The APhA/NASPA survey identified a number of factors that contribute to stress—and may lead to medication errors or near misses—a list that includes increased demands on pharmacy staff; harassment, and bullying by patients/consumers; insufficient and ill-trained staff; employer focus on production results; constant interruptions or calls to insurance companies; and the addition of services with inadequate support for these services.3 Additional comments from pharmacy staff included complaints about management’s focus on metrics. “Quotas always increase,” said one commenter.2 “This year, our region’s flu shot goal is 500% larger than last year. It’s ridiculous.”
According to survey respondents, other issues that impact the ability of pharmacy staff to provide optimal patient care include the following2:
Many pharmacy organizations are supporting the Pharmacist’s Fundamental Responsibilities and Rights,4 developed by APhA and NASPA, which outlines the fundamental principles enabling pharmacists to fulfill their professional obligations to patients.

Directions
(A) Answer each question from the passage on pharmacy staff stress.
(i) What increase does one commenter report in the region's flu shot goal compared with last year?
(ii) Which two organizations developed the Pharmacist's Fundamental Responsibilities and Rights?
(iii) According to the survey, what does the employer focus on?
(B) Extend the passage on pharmacy staff stress with the next few sentences, picking up after its final sentence.

Data section
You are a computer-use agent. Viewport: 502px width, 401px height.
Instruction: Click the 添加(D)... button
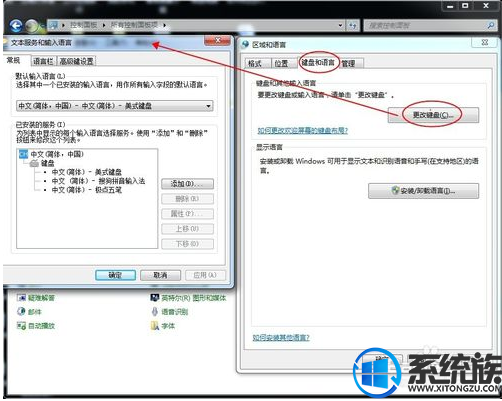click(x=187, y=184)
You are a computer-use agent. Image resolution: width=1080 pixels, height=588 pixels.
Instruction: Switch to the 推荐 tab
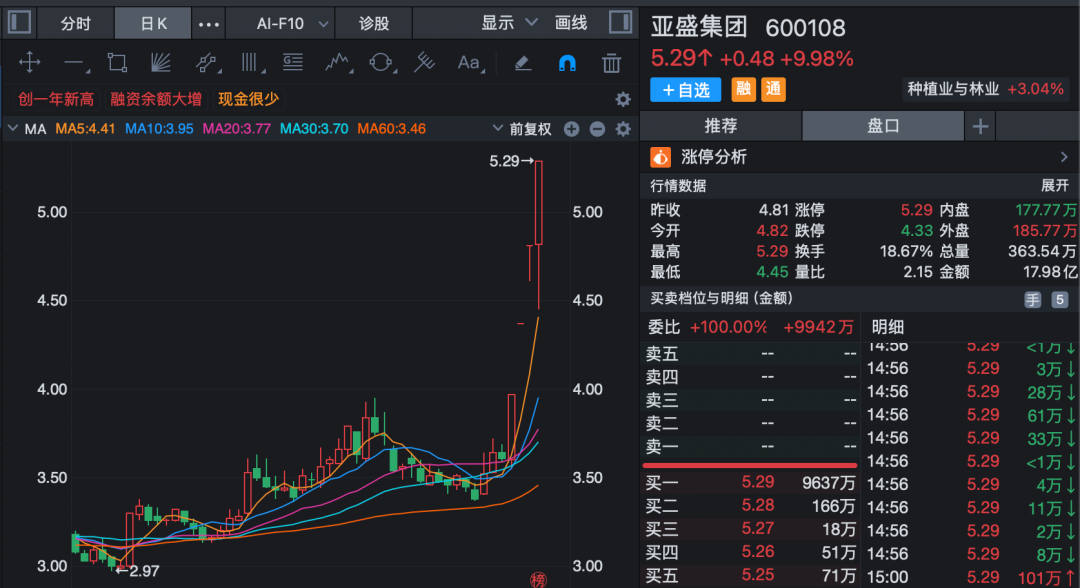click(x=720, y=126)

==

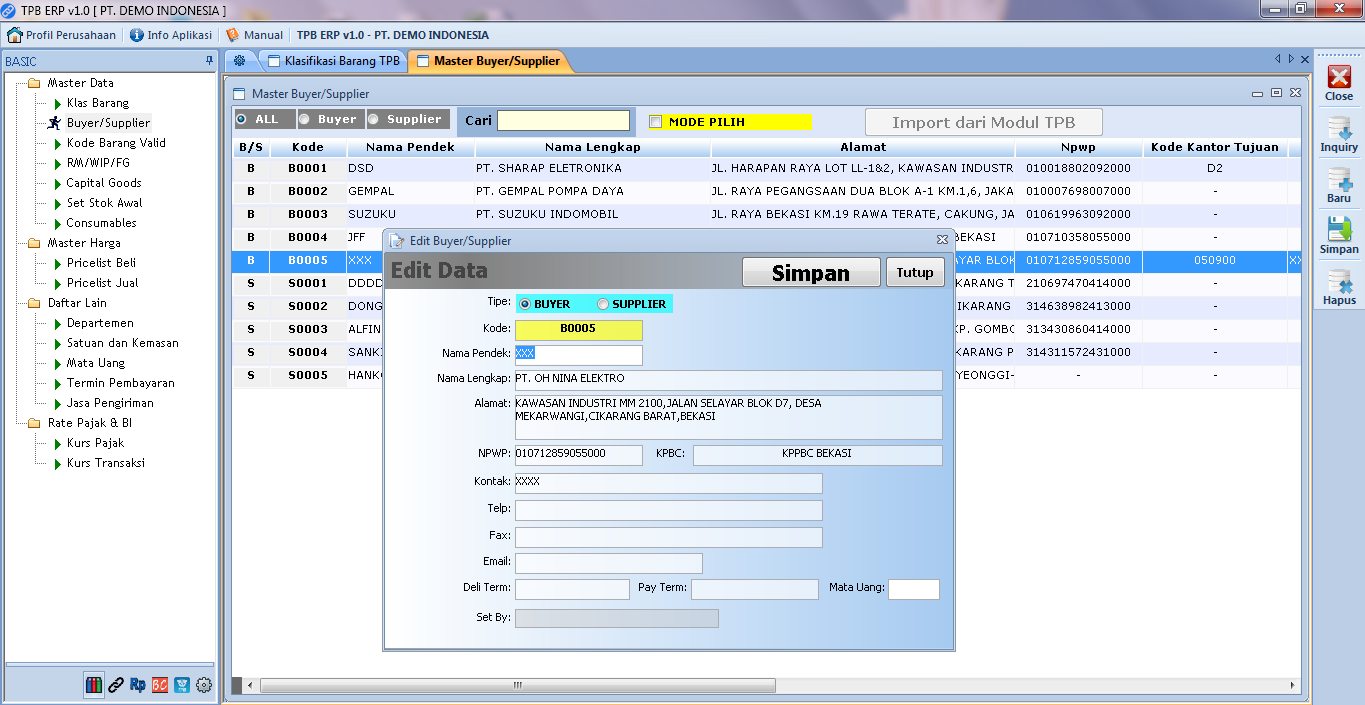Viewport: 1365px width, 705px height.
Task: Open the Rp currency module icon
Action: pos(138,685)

Results of the exercise
(A)
(i) This year's goal is 500% larger than last year's.
(ii) APhA and NASPA.
(iii) Production results.

(B)
The National Association of Boards of Pharmacy (NABP) recently pledged its support5 of the document. “NABP recognizes that pharmacists have a primary role in the protection of public health and the provision of quality health care,” NABP said in a statement5 adding that “In support of this role, pharmacists must be given the opportunity to understand their rights and responsibilities and preserve patient safety without fear of intimidation or retaliation.”
“We greatly appreciate and value our pharmacists and technicians who have been working diligently on the front lines during the pandemic,” said a spokesperson for Albertsons Companies. “[We are] committed to supporting their work and well-being, and we have several initiatives in place to provide additional staff, reduce workload, and provide access to training.”
Meanwhile, spokespersons for Walgreens—another retail chain at the center of the movement to improve pharmacist working conditions—and CVS told Drug Topics® that their organizations are committed to hiring additional staff and improving working conditions.
“We are taking several steps to mitigate current pharmacy staffing pressures, including hiring thousands of new pharmacy team members, offering bonuses for vaccination certifications, and adjusting our appointment availability and store hours as needed,” Fraser Engerman, senior director of external relations at Walgreens, told Drug Topics®.
The company also increased shift breaks for team members to “provide needed rest,” Engerman said.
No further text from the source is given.